Problem details
Omit every picture while repeating the entries exactly.

Supplied records
★ ★ ★ ★
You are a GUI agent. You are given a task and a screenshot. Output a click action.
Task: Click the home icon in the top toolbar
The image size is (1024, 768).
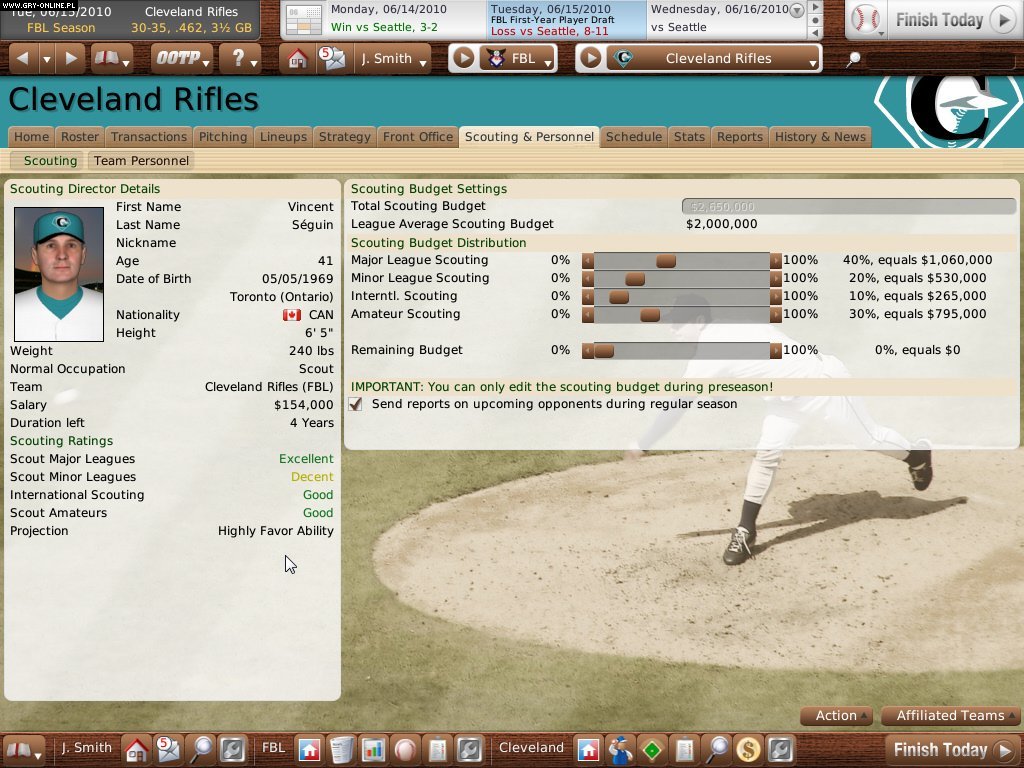(x=296, y=58)
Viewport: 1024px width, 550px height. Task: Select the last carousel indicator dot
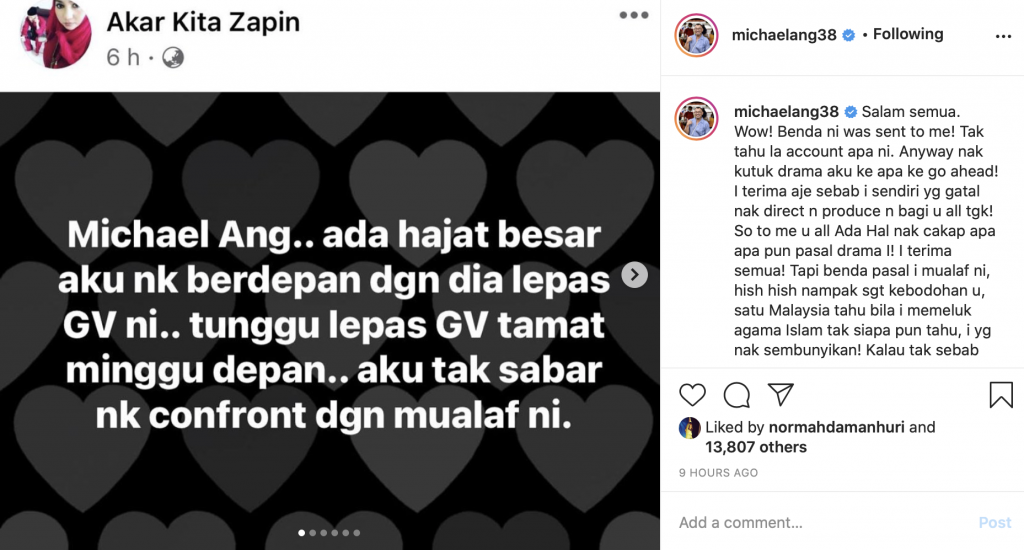[x=357, y=533]
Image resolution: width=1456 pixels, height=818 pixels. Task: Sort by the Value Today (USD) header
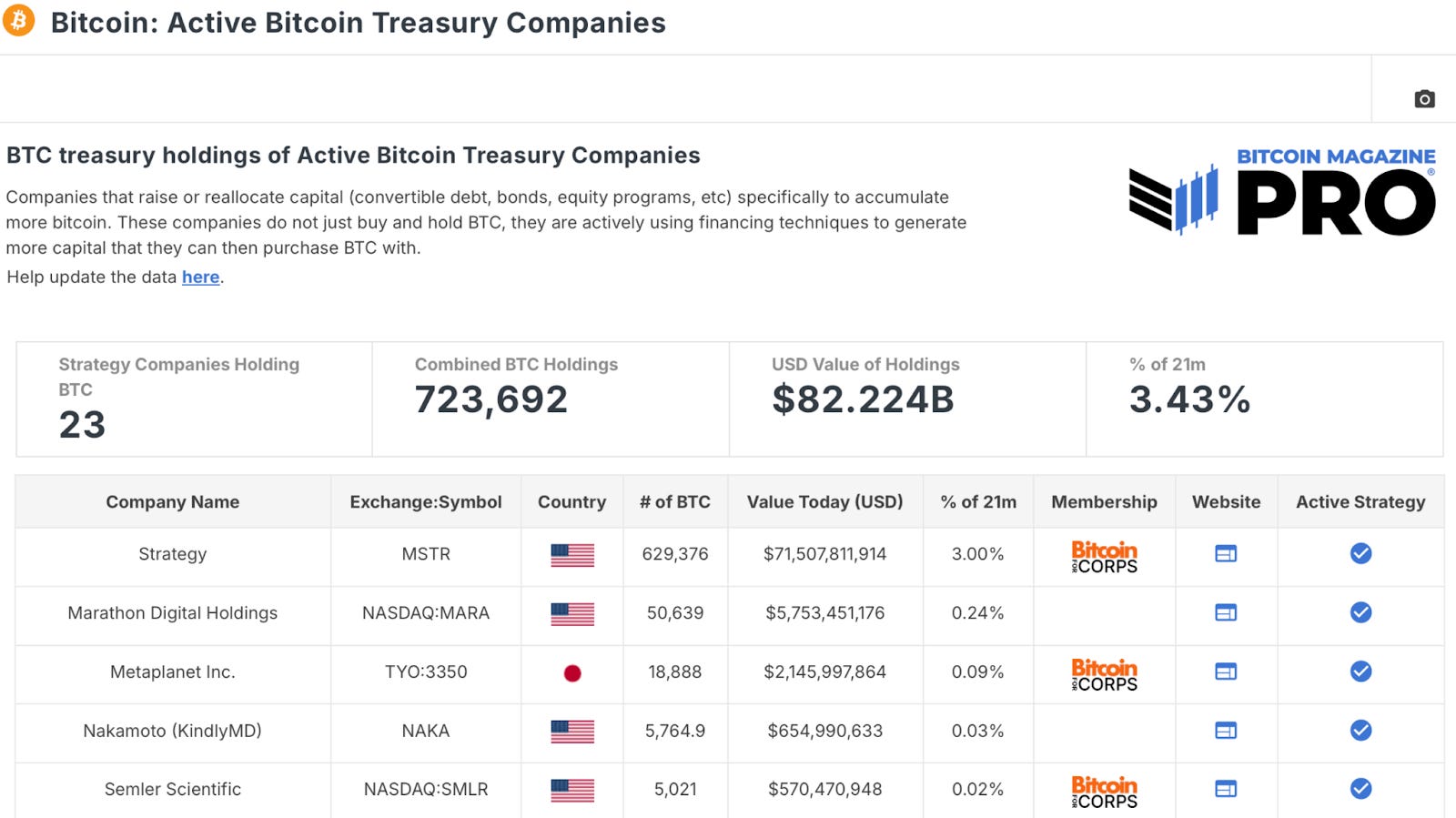point(824,501)
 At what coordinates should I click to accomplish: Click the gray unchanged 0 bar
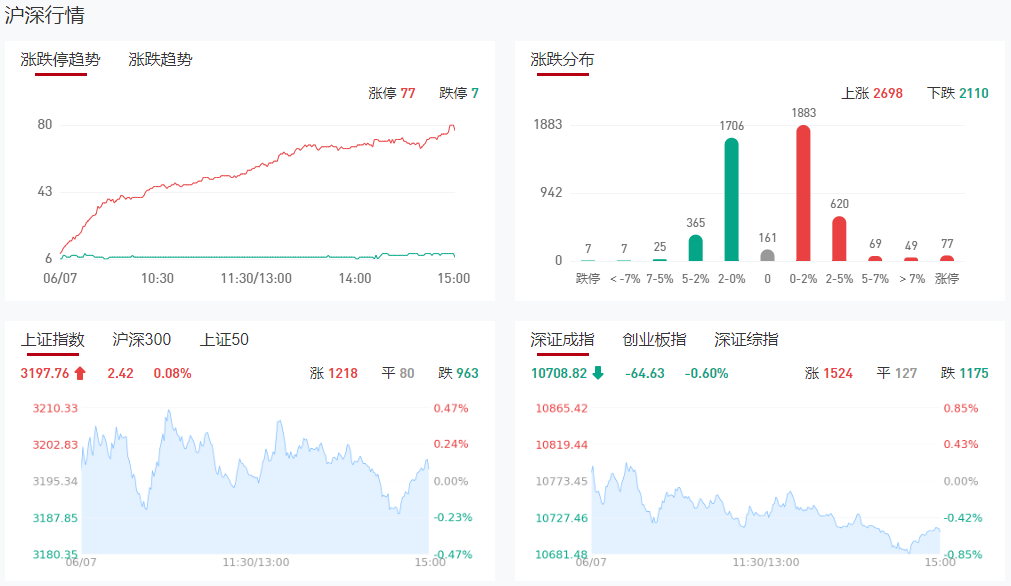(x=767, y=255)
★ ★ ★ ★
Task output
You are a GUI agent. You are given a task and a screenshot. Output a click action.
Task: Click the home icon in the top toolbar
The image size is (1024, 768).
(x=296, y=58)
Viewport: 1024px width, 550px height. Task: Select the last carousel indicator dot
[x=357, y=533]
Image resolution: width=1456 pixels, height=818 pixels. Task: Sort by the Value Today (USD) header
point(824,501)
 At what coordinates should I click to accomplish: Click the gray unchanged 0 bar
(x=767, y=255)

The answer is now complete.